According to Migraine.com more than 37 million Americans suffer from migraine, a neurological disease characterized by episodes known as migraine attacks. A migraineur’s brain is biochemically different than the brain of a person without this disease, which can be genetic and typically affects more women than men.
So what does a neurological disease have to do with your hearing? Plenty, according to a study by researchers in Egypt’s Assiut University Hospital’s Department of Neurology and Psychology. Their findings were published in the American Journal of Otolaryngology.

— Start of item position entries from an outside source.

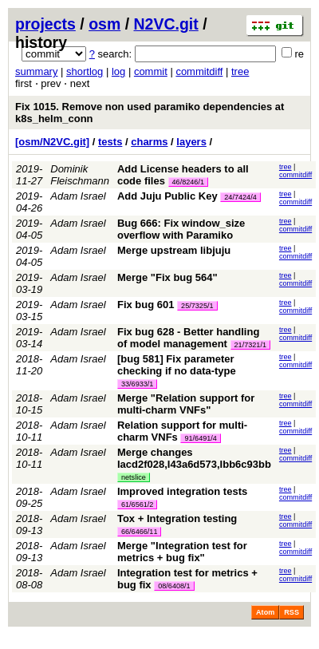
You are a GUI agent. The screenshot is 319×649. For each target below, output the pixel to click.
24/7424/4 (240, 197)
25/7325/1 (197, 306)
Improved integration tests (182, 491)
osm (104, 24)
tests (110, 142)
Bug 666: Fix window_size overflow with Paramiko (181, 229)
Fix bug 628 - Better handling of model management (188, 338)
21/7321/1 (250, 345)
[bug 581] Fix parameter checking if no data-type (176, 365)
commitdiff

Using electrophysiological testing, they looked at the function of the cochlea and auditory pathways of migraineurs compared to those who did not have the disease and discovered that two-thirds of the migraineurs had one or more abnormalities. Testing included the otoacoustic emissions test (OAE), which measures the echo produced by the vibrations of hair cells in the cochlea when it’s stimulated, and the auditory brainstem response (ABR) test, which measures the brain’s response to sound. The researchers hypothesize these abnormalities could be a result of compromised blood supply to the auditory system due to the migraine attacks.
This is significant because the sensory hair cells in the cochlea depend on healthy circulation to function properly. A decrease in circulation could eventually cause these hair cells to become damaged or die, causing sensorineural hearing loss.